The software focused teams all use Linux workstations afaik, look at their job boards and blind. Their embedded systems (robotics / av) are all Linux as well.
I simply do not believe that given how bad their drivers are.
I would not be surprised if most or all of their Linux engineers ssh into Linux from a Windows machine given how stable their command line stuff is in comparison to the graphics (once you figure out the correct permutation of userland/kernel pieces to get CUDA+cudnn+TF working anyways).
Their recommended method of installing cuda includes a 64-bit version, but not a 32-bit version. Nvidia's cuda packages are marked as incompatible with debian's nvidia-driver-* packages, so installing it uninstalls the 32-bit version. As a result, I need to choose between steam (which uses the 32-bit graphics library) and an updated cuda version (since Ubuntu 20.04's repo is pinned at 10.2).
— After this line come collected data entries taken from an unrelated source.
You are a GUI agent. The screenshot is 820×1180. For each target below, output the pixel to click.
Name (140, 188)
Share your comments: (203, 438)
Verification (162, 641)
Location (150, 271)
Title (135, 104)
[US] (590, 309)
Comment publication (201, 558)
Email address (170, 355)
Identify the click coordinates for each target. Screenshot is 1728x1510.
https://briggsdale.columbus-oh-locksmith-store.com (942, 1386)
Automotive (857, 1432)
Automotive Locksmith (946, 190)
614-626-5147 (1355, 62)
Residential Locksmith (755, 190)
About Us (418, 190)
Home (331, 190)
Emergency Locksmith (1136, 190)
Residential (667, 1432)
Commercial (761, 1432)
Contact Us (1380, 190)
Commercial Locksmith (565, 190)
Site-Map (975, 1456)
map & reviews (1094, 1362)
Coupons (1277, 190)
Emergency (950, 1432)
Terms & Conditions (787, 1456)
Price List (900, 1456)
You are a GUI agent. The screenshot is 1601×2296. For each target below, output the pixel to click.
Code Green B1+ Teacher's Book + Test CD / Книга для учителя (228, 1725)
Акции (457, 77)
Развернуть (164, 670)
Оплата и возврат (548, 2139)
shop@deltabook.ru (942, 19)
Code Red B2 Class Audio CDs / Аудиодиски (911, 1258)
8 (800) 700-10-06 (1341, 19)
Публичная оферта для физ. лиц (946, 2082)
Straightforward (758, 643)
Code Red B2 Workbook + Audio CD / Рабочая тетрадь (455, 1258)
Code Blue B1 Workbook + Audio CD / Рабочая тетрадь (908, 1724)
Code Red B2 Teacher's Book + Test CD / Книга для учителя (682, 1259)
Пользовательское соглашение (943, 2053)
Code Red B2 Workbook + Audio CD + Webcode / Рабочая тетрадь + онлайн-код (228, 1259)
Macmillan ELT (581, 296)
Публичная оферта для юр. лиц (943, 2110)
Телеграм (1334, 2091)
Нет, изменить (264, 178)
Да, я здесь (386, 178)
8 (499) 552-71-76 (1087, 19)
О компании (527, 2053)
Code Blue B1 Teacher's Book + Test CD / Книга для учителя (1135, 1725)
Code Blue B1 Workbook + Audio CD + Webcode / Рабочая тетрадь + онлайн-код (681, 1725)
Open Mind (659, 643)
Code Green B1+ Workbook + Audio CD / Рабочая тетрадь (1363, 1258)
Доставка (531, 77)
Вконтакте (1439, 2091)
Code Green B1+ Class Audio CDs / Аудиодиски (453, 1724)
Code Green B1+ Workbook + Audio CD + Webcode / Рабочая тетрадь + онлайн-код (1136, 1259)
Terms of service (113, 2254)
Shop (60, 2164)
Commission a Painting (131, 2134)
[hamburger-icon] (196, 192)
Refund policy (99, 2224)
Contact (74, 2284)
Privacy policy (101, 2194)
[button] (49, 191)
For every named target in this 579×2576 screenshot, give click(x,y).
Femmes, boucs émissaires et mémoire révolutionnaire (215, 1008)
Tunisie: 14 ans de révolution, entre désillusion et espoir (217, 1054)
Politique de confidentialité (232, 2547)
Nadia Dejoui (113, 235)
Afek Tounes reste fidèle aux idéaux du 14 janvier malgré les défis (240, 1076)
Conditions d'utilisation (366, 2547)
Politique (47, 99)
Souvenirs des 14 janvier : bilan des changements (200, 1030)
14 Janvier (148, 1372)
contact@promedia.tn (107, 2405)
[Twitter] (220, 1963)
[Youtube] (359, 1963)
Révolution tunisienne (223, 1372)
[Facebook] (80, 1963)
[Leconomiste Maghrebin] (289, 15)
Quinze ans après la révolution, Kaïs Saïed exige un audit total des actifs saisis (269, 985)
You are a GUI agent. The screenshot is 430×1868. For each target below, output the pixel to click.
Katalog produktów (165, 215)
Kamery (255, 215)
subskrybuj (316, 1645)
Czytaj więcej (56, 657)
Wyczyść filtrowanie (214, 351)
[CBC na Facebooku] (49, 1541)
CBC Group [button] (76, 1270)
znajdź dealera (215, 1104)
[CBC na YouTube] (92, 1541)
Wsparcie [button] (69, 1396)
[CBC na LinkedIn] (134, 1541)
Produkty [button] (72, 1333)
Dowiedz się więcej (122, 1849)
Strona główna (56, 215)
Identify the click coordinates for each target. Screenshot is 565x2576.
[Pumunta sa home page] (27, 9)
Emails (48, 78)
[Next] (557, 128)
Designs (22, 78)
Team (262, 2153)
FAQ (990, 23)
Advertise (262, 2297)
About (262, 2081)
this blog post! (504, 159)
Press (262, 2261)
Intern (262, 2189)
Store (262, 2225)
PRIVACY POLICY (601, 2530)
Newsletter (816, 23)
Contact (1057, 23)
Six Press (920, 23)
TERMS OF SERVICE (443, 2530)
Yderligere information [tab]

That happened to me yesterday on my work laptop. System 76's help documentation said to chroot in from rescue media, uninstall the drivers, then reinstall, and that worked fine, so it's now running 465 perfectly well. No idea why the straight upgrade path doesn't work.
But that's completely an Ubuntu problem, not NVIDIA. Like a (currently) higher up comment says, NVIDIA on Linux works fine as long as you're running the latest version of everything. My main desktop was built last April and I've been running Arch with RTX 2070 and the latest NVIDIA drivers ever since first boot and it has never given me any trouble, video or audio. My display is a 50 inch OLED connected via HDMI and audio a 5-channel soundbar with external subwoofer using eARC from the display. Everything is fine using GNOME defaults.
NVIDIA provides the nvidia-xconfig tool to autogenerate the X configuration, but you don't need it. It runs fine with no config. Wayland has worked for over a year, too. You can go look at the PKGBUILD file for Arch's PulseAudio installer and it isn't doing anything special, either, just applying the suggest default from PulseAudio's documentation making the ALSA default module pulse.
The only reason NVIDIA on Linux gives people so many problems is they're trying to run old versions of everything on enterprise-oriented Linux distros or "long-term support" without purchasing support. If you want the latest hardware, use the latest software.
So my best guess is nobody at Nvidia uses the Linux desktop as a workstation.
1) My HDMI screen hasn't been able to wake from sleep for over a year now, the only way to make it wake is to switch to a text tty and then back to X11.
2) Wayland still isn't supported. The default Ubuntu 18.04 gdm doesn't even work so on first boot with the proprietary driver everything seems broken.
3) Since Firefox 89 switched to accelerated rendering by default, windows randomly disappear and various video players have lock contention, drop frames at 60fps, and downscale video on a fucking $1600 video card.
4) HDMI audio crackles and pops with a 2 second delay after a few hours and I have to restart pulseaudio on the command line.
5) I file support tickets on Nvidia's website and the company never responds, they don't even dupe them with some other old ticket.